絵は本当に写実的で、葉のそよぐ様や空の風景は幻想的でした。モデルとなった飛騨の田舎の風景は行ってみたくなるような綺麗さでした。絵の完成度はものすごく高いのですが、正直ストーリーはそれほど期待していませんでした。だって入れ替わりですよ。どっかで見たことあるストーリーが展開されるんだろうなと思いました。案の定ある日それが途切れて、その女の子を探そうという展開になりました。別に王道を否定しているわけではないのですが、まあこのまま話は進んでいくんだろうなと漠然と思ってました。

 

 

 

そんなことはなかった

 

 

 

最初にもう一度見たいと思った映画と言っていますが、まさしくこのストーリーが僕をそう思わせた要因でした。2015年は「君の名は。」に費やした一年と監督自らが行っているので、話の練り込み、伏線全てが緻密です。

とりあえず、どうせ入れ替わりなんて今まで見たことあるようなストーリーなんだろって思い、映画を見る足が止まっている人は絶対見に行ってください。後悔はしないと思います。

 

 

ストーリーだけじゃなく、心情描写も素晴らしい、声優陣の演技も素晴らしい、RADWIMPSの劇中音楽も素晴らしい。ちなみに劇中音楽は歌や曲全部RADWIMPSが手がけています。

主要キャラの声優陣はよかったですね。よく俳優が起用されると棒読みとか違和感があるとか言われるのですが、今回は全くないと思います。特に長澤まさみの先輩役はかなりはまってた。そしてなんと言っても主人公の声優、神木隆之介の演技は必見。

 

ストーリー、伏線、劇中音楽、絵、主要キャラの演技。どれもが一級品です。迷っている人はもう行っちゃえ。ここまで好評な理由は見ればわかる。そして帰り際ポスターを見てまた感慨に耽るがいいや。

 

 

 

ここからは少し蛇足。勝手な採点に行きたいと思います。 星五つ採点です。

 

ストーリー☆☆☆☆

絵☆☆☆☆☆

老若男女に受けるか 未知数

 

 

 

ここまで絶賛はしてきましたが、老若男女に受けるかはわからない。ジブリが迷わず星5つだとしたら、細田守さんの作品は星3.5ほど。

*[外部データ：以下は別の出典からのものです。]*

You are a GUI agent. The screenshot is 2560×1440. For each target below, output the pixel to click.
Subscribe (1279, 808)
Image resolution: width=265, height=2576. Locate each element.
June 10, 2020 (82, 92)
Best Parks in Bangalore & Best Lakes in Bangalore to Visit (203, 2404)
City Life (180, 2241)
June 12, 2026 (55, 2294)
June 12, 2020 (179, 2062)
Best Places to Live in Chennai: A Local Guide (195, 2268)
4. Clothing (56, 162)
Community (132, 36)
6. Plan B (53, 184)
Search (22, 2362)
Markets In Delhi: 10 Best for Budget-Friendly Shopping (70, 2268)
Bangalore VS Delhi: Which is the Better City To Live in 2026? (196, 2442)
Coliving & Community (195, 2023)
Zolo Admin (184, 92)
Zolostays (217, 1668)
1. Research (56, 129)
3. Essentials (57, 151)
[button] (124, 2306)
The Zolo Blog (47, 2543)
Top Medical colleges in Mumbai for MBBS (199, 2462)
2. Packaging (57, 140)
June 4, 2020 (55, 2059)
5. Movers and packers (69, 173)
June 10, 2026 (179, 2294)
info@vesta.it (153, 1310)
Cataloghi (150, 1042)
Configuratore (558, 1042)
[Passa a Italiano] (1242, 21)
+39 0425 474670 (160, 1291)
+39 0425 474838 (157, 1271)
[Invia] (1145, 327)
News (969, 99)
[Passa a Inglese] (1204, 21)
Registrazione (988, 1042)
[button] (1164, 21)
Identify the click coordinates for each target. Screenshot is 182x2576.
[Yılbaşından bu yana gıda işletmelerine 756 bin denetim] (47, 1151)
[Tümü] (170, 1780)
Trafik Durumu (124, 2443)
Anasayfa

新海さんの今回の作品は一般向けに作られたと思いますが、少しそういった方向の匂いが若干するかもしれないです。口噛み酒とか、おっぱいへの執着心とか。まあジブリに比べれば、ですが。僕はすんなり受け入れられたのですが、こういうノリに全員がついてこれるのかと言えばまた別のお話。僕の考えすぎかもしれません。

 

といっても、全くアニメを見たことがないという人に受けるかどうかの話なので、大丈夫じゃないんですかね。ただポスト宮崎というのが、前述した理由も含めてちょっと疑問に思ったのです。別にポスト宮崎にせんでも、新海さんはこのままポスト何とかに捕らわれず進んで欲しいというのはあります。

 

アニメ映画と言われると、ちょっと敬遠したくなる人もいるかと思います。しかし、この映画はそれを払拭するぐらいの作品です。ぜひ見に行ってください。こんなケチな人間でも「君の名は~アナザーサイド~」という文庫本を買うくらいのものなんですよ!

見なきゃ損ですよ!

 

 

ネタバレなしだと結構制限されますが、このへんで許してください。語り尽くせぬ魅力がこの作品にはあります。ぜひ見に行ってください。